I was telephoned and Thursday and invited onto the Today programme for Saturday to discuss the successes and failures of the Govvernor of the Bank of England . I readily accepted and said I would adjust my Saturday morning to get to a studio.
On Friday evening they left a message to say I would no longer be requried.
So I listened this morning, to hear two others agreeing in a technical discussion about quantitative easing. Both said they thought printing money to buy government debt was a good idea. Both said they thought the Governor had made a mess of it, by his recent comments. The interviewer got frustrated that the interview was so technical, punctuated by “quantitative easing” “driving down long term interest rates” and “corporate and government bonds” instead of talking about the rates we have to pay to borrow from the banks, the absence of interest on our savings, printing money and the persistent inflation in the prices of food and other imports.
I guess the reason I was not invited on was they did not like my viewpoint. On the Thursday they wanted a long conversation to find out what I thought about the current position. So I will share it with you here, as it was kept off the airwaves.(This is a reconstruction rather than a transcript)
BBC Question: What do you think of the performance of this Governor and the Bank?

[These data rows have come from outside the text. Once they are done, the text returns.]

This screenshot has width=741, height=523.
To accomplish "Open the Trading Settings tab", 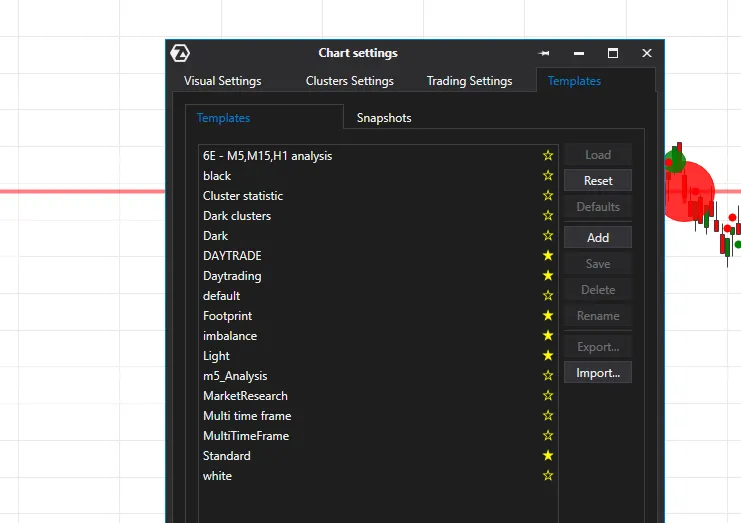I will pyautogui.click(x=469, y=81).
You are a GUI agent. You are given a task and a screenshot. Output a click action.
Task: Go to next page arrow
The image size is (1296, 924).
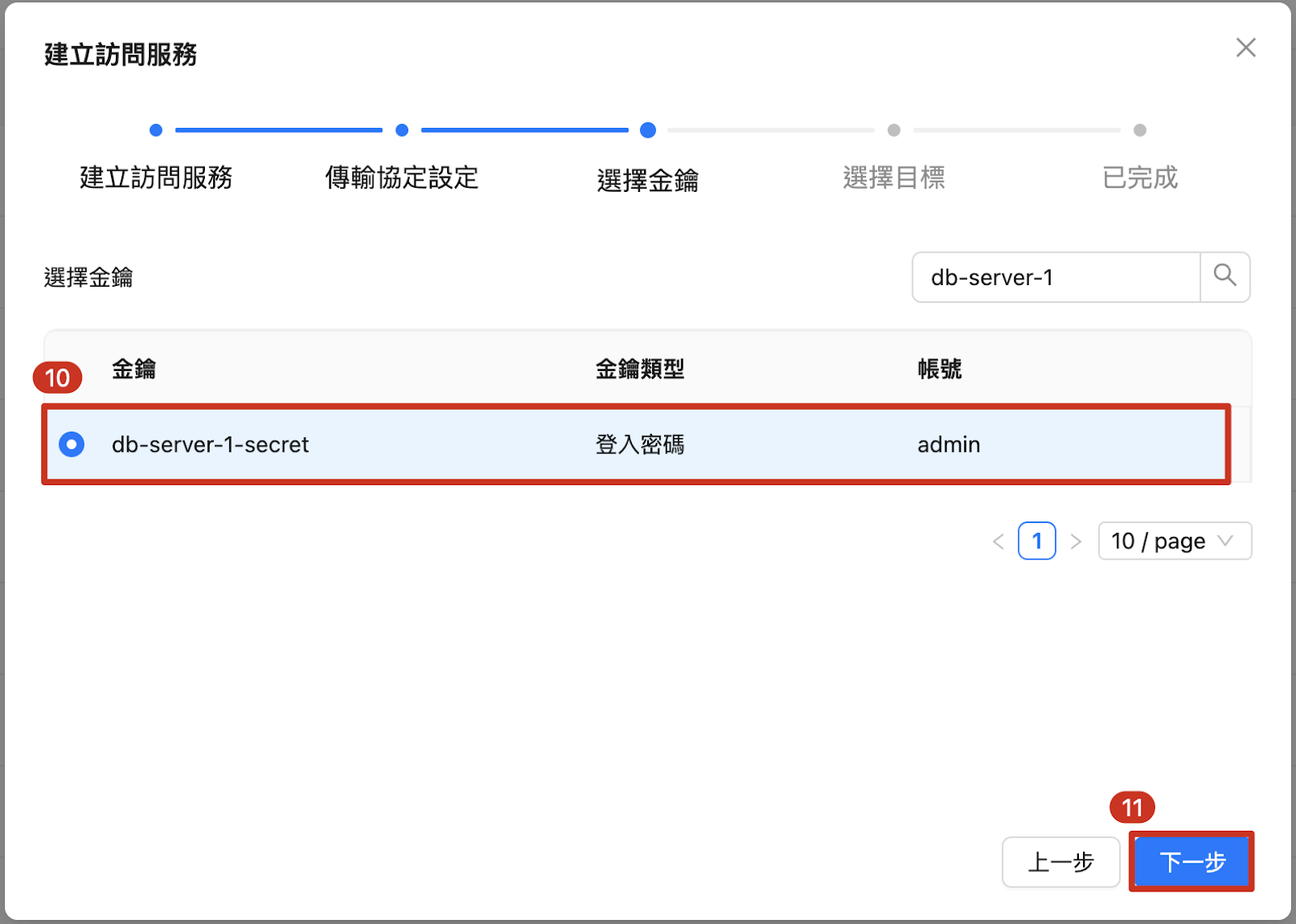[x=1076, y=542]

Answer: The Bank has failed in its two given tasks, to prevent the collapse of banks and to keep CPI price rises down to 2%. Never before has the Bank presided over the near collapse of five important banks, all rescued by large injections of public money. Inflation is still 60% above the target given, despite a severe downturn in activity and substantial unused plant, equipment and labour.
Not all of this should be placed on the shoulders of the Governor. As he has pointed out, the credit boom which led to too many price increases was partly created by the government’s decision to switch inflation targets to keep interest rates down prior to the 2005 election.
The Bank of England was stripped of its powers to supervise the banks day to day in 1997, which made it much more difficult for them to understand the degree of banking risk built up in the credit bubble and to take action to stop it.
BBC Question: Was the Governor right to intervene on fiscal policy as he did this week?
Answer. He was right about the substance of the issue. More spending and borrowing now would be wrong for the UK economy and could damage the government’s ability to raise money and lead to further weakening of the pound. It is a pity he has to do it in public, but it is a sign of how the system is not working well that he feels the need to. There are clearly tensions at the top, when these things should be sorted out in private.
It is clearly the BBC’s new tactic to waste my time telling them my thoughts only to discard them. Last week the BBC wanted me to make a film of my views on how to sort the banks out. I cleared my diary for the Friday afternoon, organised a local business who would help us set out the case in tele language, and laid on a windows and conservatory showroom as the film set with script based around breaking glass and difficult times in the building industry. They came, they filmed, they said it was great – and then they failed to show it!